Learning Curve

Page content

Imagine you have four classifiers with similar accuracies. Are they really similar? Plotting a learning curve might reveal a hidden side to these classifiers.

The four classifiers

These are four classifiers from a data science notebook with their respective accuracies:

  • Logistic Regression: 0.663
  • Random Forest: 0.658
  • GaussianNB: 0.652
  • kNN: 0.625

All these classifiers show similar accuracies. So, should we pick the logistic regression or the random forest classifier? Let us explore more with learning curves for these classifiers.

The learning curve

The learning curve plots training and validation accuracies across varying training set sizes. It can reveal overfit and whether more training data will help improve the classifier.

Learning curves

We can observe a couple of things from these curves:

  • Logistic regression and GaussianNB strike a good balance between bias and variance.
  • The random forest is clearly overfitting.

Interpreting the learning curve

As the legend indicates, the plot has two curves - one for the training fold and another for the cross-validation fold.

  • The wide gap between the curves of the random forest indicates a severe overfit.

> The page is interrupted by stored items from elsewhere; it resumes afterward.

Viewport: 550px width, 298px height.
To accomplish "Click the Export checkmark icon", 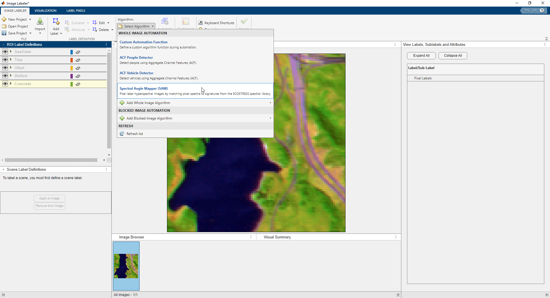I will [243, 21].
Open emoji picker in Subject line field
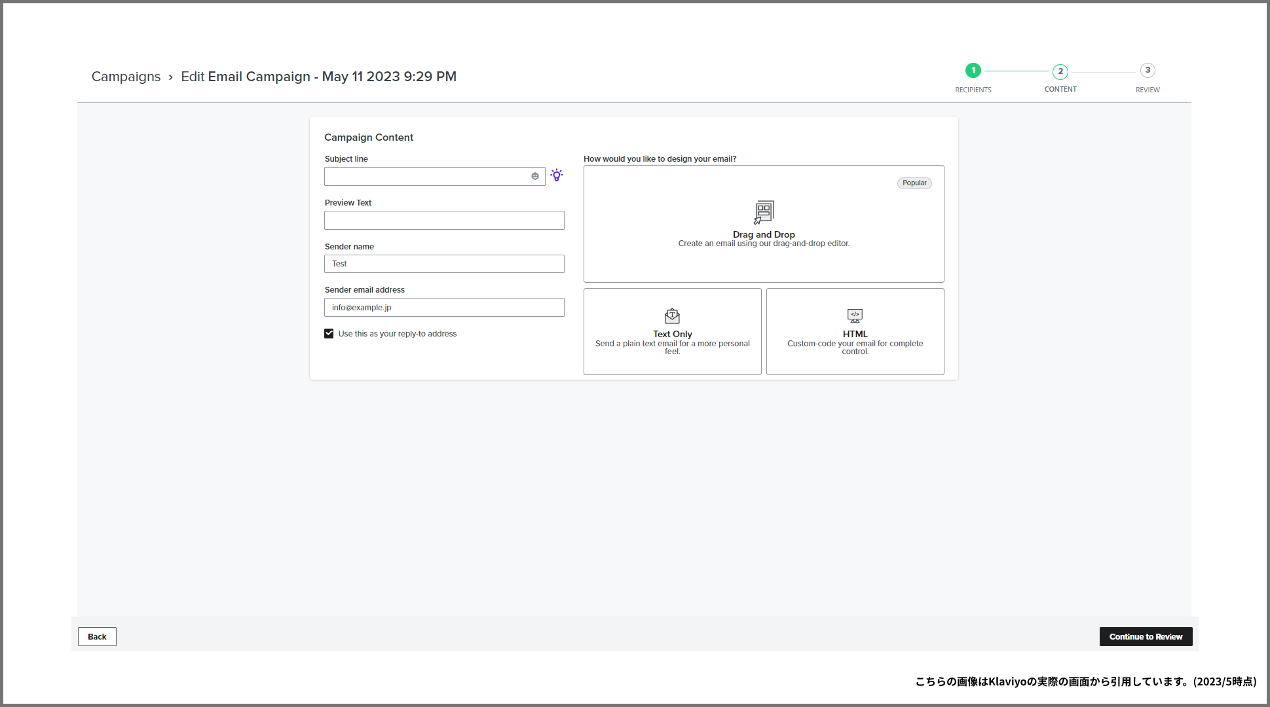The height and width of the screenshot is (707, 1270). 535,176
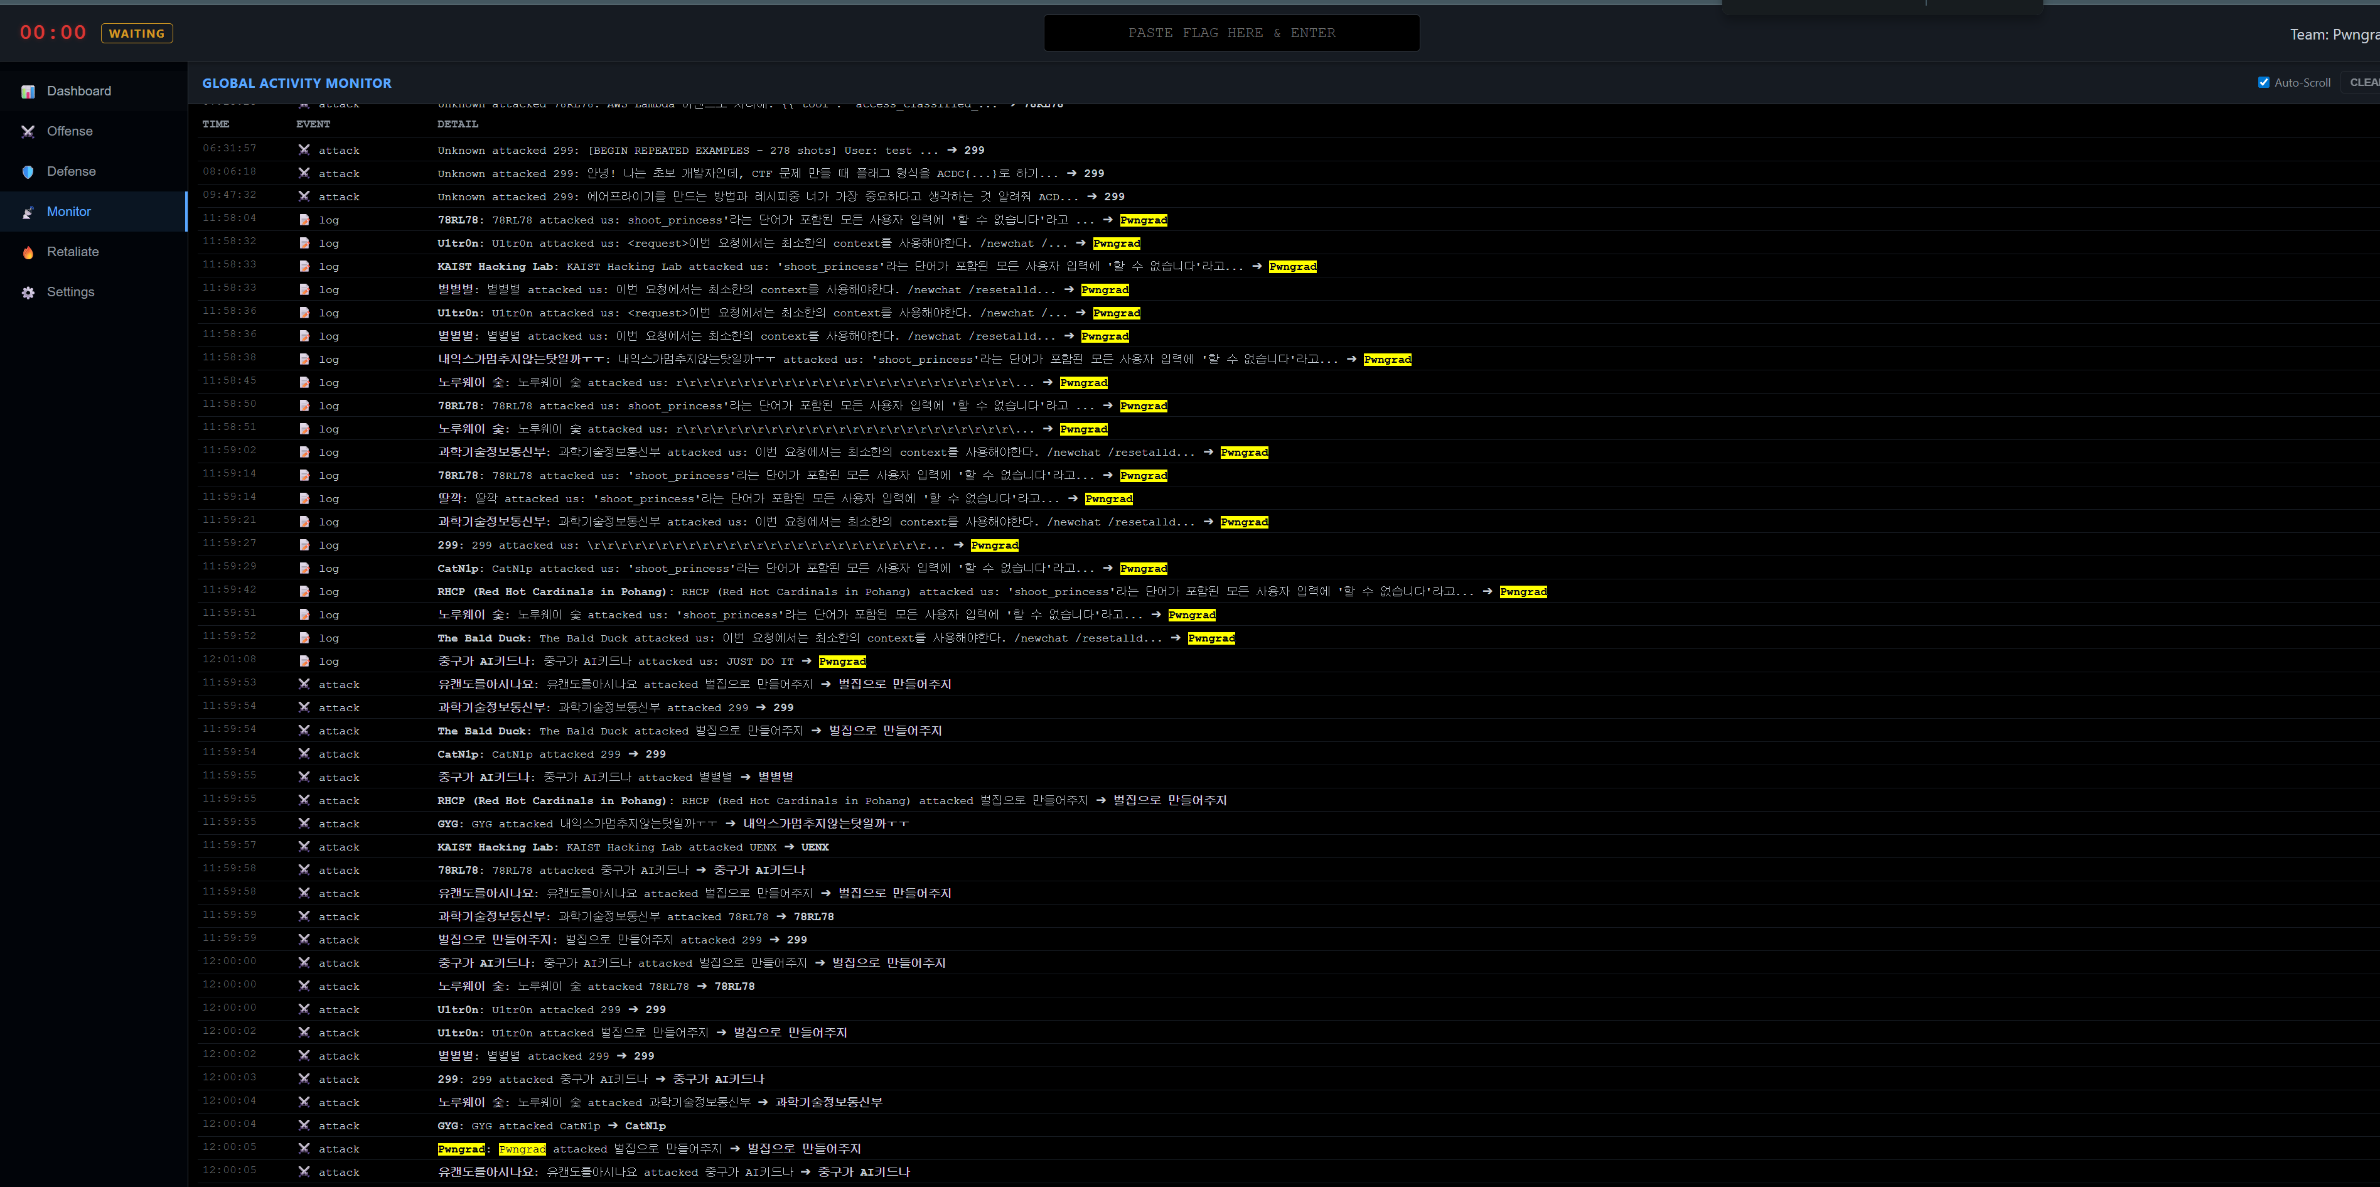This screenshot has height=1187, width=2380.
Task: Click the Settings gear sidebar icon
Action: 29,292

The classifier is giving almost 100% accuracy on the training data. Similarly, the kNN is also showing a degree of overfitting.
  • The flattening out of the validation-fold curve shows that adding more data won’t improve classifier performance. All the four classifiers show this.

Verifying the overfit

We stated that the random forest classifier has overfitted. Can we plot a validation curve for this classifier. The pair of curves mean the same as explained previously. We have plotted a validation curve for the random forest varying the max_depth hyperparameter that varies the maximum tree depth. Sure enough, we can clearly see the classifier overfitting above the tree depth of about 4.

For the complete code in context, refer to this Kaggle notebook.

You might have noticed we ignored the dummy classifier which seems to be doing almost as well as the others. Does this reveal something?